La Live de Jully : un grand amateur du siècle des Lumières
Marie-Laure de Rochebrune
Elle a été conservateur du patrimoine au musée du Louvre, avant d’intégrer la conservation du musée national des châteaux de Versailles et de Trianon en 2010. Elle est aujourd’hui conservateur en chef spécialisée dans le domaine des objets d’art et s’est donnée pour mission d’enrichir et de valoriser les collections de porcelaines royales. Elle a été commissaire de plusieurs expositions : Splendeur de la peinture sur porcelaine, Charles Nicolas Dodin au château de Versailles, La Chine à Versailles. Art et diplomatie au XVIIIe siècle et Le goût de Marie Leszczyska, et a participé à de nombreux ouvrages. Elle a récemment œuvré à la création d’un nouvel espace muséographique dédié aux collections de pièces de services : la pièce des « Buffets ».
Ange Laurent de La Live de Jully, l’une des figures les plus brillantes et les plus attachantes du monde des grands amateurs français de la seconde moitié du XVIIIe siècle était, selon son ami Jean-Nicolas Dufort de Cheverny (1731-1802), “rempli de talents et d’esprit”. Mécène, collectionneur, graveur, musicien et historien à ses heures, il fut élu le 27 avril 1754, il n’avait pas trente ans, membre honoraire ou associé libre de l’Académie royale de peinture et de sculpture, en raison de la qualité des collections qu’il avait déjà réunies à cette date, de son intérêt pour l’art et les artistes contemporains et de ses capacités artistiques. Quelques années plus tard, il devait devenir également membre de l’Académie impériale de Saint-Pétersbourg.
Doué d’une grande sensibilité artistique, La Live de Jully contribua précocement par ses choix particulièrement novateurs et par son soutien actif et bienveillant en faveur d’artistes français de premier plan, peintres, graveurs, sculpteurs, ornemanistes et ébénistes, à la promotion de l’art français de son temps, dans un esprit patriotique assumé. Parmi ceux qui bénéficièrent de son soutien, il convient de citer en premier lieu Jean-Baptiste Greuze dont il acquit le morceau d’agrément à l’Académie en 1755, Un Père de famille qui lit la Bible à ses enfants, aujourd’hui au musée du Louvre.
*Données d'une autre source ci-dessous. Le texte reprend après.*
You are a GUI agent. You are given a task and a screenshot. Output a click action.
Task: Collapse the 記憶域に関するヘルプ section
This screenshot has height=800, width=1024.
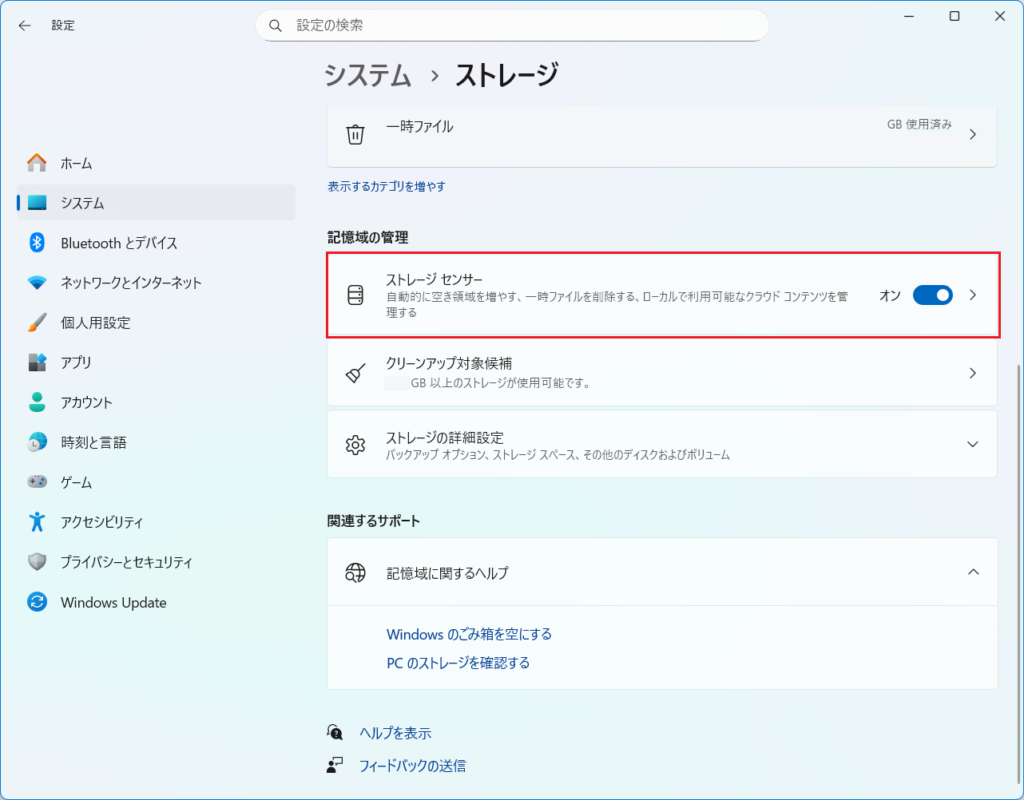click(x=973, y=572)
Quatre ans plus tard, l’artiste devait peindre le portrait le plus célèbre de son mécène, considéré aujourd’hui comme une véritable icône de l’amateur éclairé du XVIIIe siècle. La Live de July sollicita également les talents de Louis Joseph Le Lorrain, de Joseph Marie Vien de Jean-Baptiste Oudry, de Nicolas de Largillière, de Jean-Siméon Chardin, de Jean-Baptiste Marie Pierre, de Louis Jean-François Lagrenée, de Jean-Baptiste II Lemoyne, d’Etienne Maurice Falconet, de Jean-Jacques Caffieri, d’Augustin Pajou, de Jacques Saly, de Louis Claude Vassé, enfin de l’ébéniste Joseph Baumhauer qui exécuta le mobilier du cabinet flamand, première incarnation du goût “à la grecque” dans les arts décoratifs français, ou bien encore de Jean-François Leleu qui fournit les pièces de mobilier les plus remarquables de l’hôtel de la rue d’Artois, la dernière demeure du collectionneur.